1.3. Functions¶

Definition 1.47 (Function)

A partial function (or simply function) from a set $A$ to a set $B$ , in symbols $f : A \to B$ (or $A \overset{f}{\to} B$ or $x \mapsto f (x)$ ) is a specific rule that assigns a unique element $y \in B$ to an element $x \in A$ .

The rule need not be defined for every element in $A$ .

Note

Following [10], our definition of functions is somewhat different from the traditional definition. In particular, we don’t require that $f$ maps each element of $A$ to an element of $B$ . It may map only some elements of $A$ to $B$ .

1.3.1. Image under a function¶

Let $f : X \to Y$ be a (partial) function.

Definition 1.56 (Image of a set under a function)

If $A \subseteq X$ , then image of $A$ under $f$ denoted as $f (A)$ (a subset of $Y$ ) is defined by

f (A) = {y \in Y | \exists x \in A such that y = f (x)} .

Note that the definition is valid even if some elements of the subset $A$ may not belong to $dom f$ .

Definition 1.57 (Inverse image )

If $B$ is a subset of $Y$ then the inverse image $f^{- 1} (B)$ of $B$ under $f$ is the subset of $X$ defined by

f^{- 1} (B) = {x \in X | f (x) \in B} .

Remark 1.5

If $B \cap range f = \emptyset$ then $f^{- 1} (B) = \emptyset$ .

Proposition 1.7

Let ${A_{i}}_{i \in I}$ be a family of subsets of $X$ . Let ${B_{i}}_{i \in I}$ be a family of subsets of $Y$ .

Then, the following results hold:

Image of the union of $A_{i}$ is the union of the images of $A_{i}$ .

f (\cup_{i \in I} A_{i}) = \cup_{i \in I} f (A_{i}) .

Image of the intersection of $A_{i}$ is a subset of the intersection of the images of $A_{i}$ .

f (\cap_{i \in I} A_{i}) \subseteq \cap_{i \in I} f (A_{i}) .

Inverse image of the union of $B_{i}$ is the union of the inverse images of $B_{i}$ .

f^{- 1} (\cup_{i \in I} B_{i}) = \cup_{i \in I} f^{- 1} (B_{i}) .

Inverse image of the intersection of $B_{i}$ is the intersection of the inverse images of $B_{i}$ .

● **ACTIONS TO TAKE**
1. Answer these questions from the notes on functions:
(a) According to the note after Definition 1.47, must f map every element of A to an element of B?
(b) What does Remark 1.5 give as the inverse image of B when B ∩ range f is the empty set?
(c) In Proposition 1.7, how does the image of the intersection of the A_i relate to the intersection of the images of the A_i?
2. Pick up the notes on functions right after the statement about the inverse image of the intersection of the B_i, and keep writing them.
The lines after the notes on functions come from a separate source.

● **DATASET EXCERPT**
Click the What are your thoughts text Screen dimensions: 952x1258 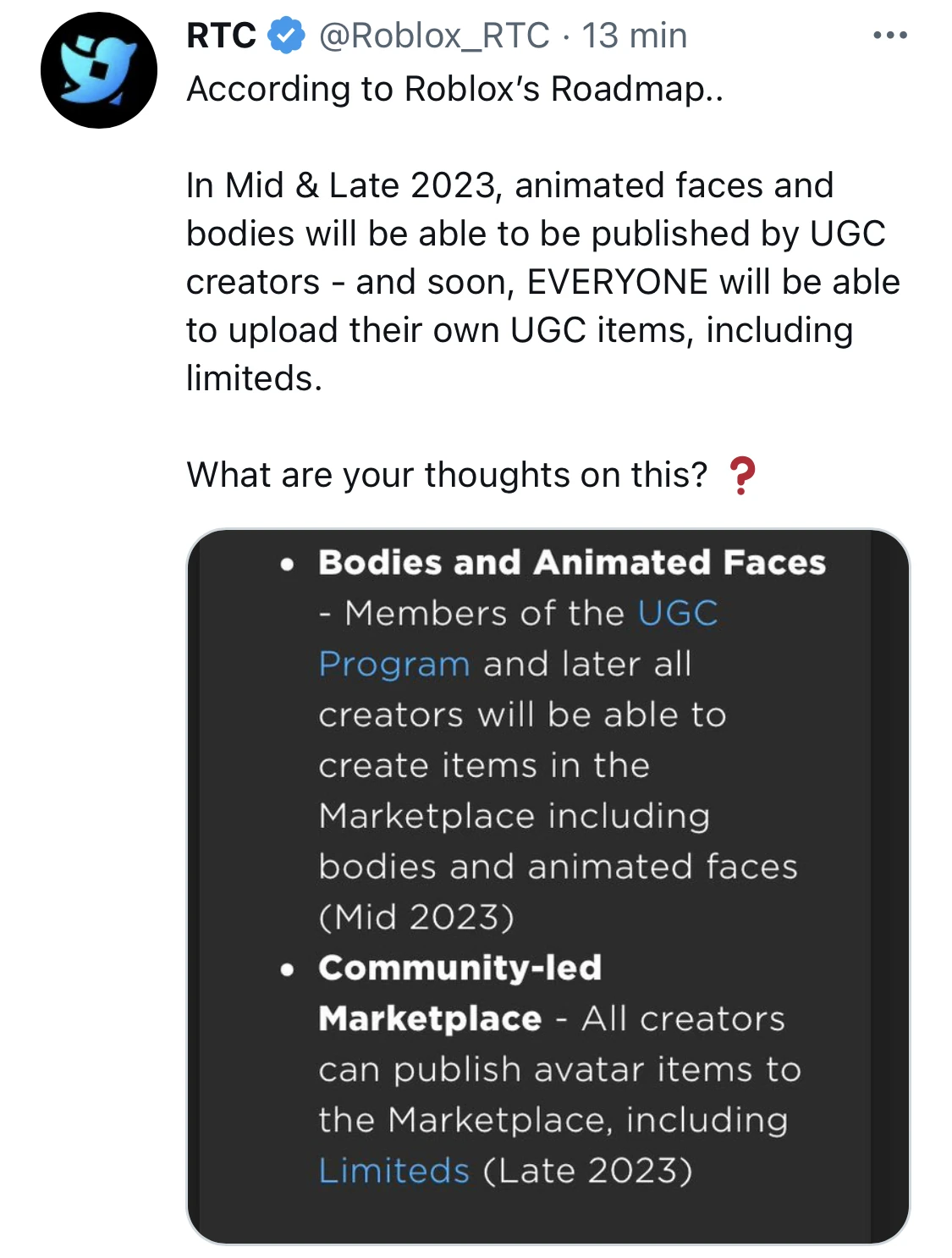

● **RESULTS FOR EACH TASK**
1.
(a) No. It may map only some elements of A to B.
(b) The empty set.
(c) It is a subset of the intersection of the images of the A_i.

2.
f^{- 1} (\cap_{i \in I} B_{i}) = \cap_{i \in I} f^{- 1} (B_{i}) .

Let $B \subseteq Y$ . Inverse image of complement of $B$ (w.r.t. $Y$ ) is the complement of the inverse image of $B$ w.r.t. the domain of $f$ .

f^{- 1} (Y ∖ B) = dom f ∖ f^{- 1} (B) \subseteq X ∖ f^{- 1} (B) .

1.3.2. Function Composition¶

Definition 1.58 (Composition)

Given two functions $f : X \to Y$ and $g : Y \to Z$ , their composition $g \circ f$ is the function $g \circ f : X \to Z$ defined by

(g \circ f) (x) = g (f (x)) \forall x \in dom f such that f (x) \in dom g .

Remark 1.6

dom g \circ f \subseteq dom f \subseteq X .

The domain of the composition may be smaller than the domain of $f$ as $g$ may not be defined for every $y$ in $range f$ .

Theorem 1.1

Given two one-one functions $f : X \to Y$ and $g : Y \to Z$ , their composition $g \circ f$ is one-one.

Proof. Let $x_{1}, x_{2} \in dom g \circ f$ . We need to show that $g (f (x_{1})) = g (f (x_{2})) ⟹ x_{1} = x_{2}$ . Since $g$ is one-one, hence

g (f (x_{1})) = g (f (x_{2})) ⟹ f (x_{1}) = f (x_{2}) .

Further, since $f$ is one-one, hence

f (x_{1}) = f (x_{2}) ⟹ x_{1} = x_{2} .

Theorem 1.2

Given two onto functions $f : X \to Y$ and $g : Y \to Z$ , their composition $g \circ f$ is onto.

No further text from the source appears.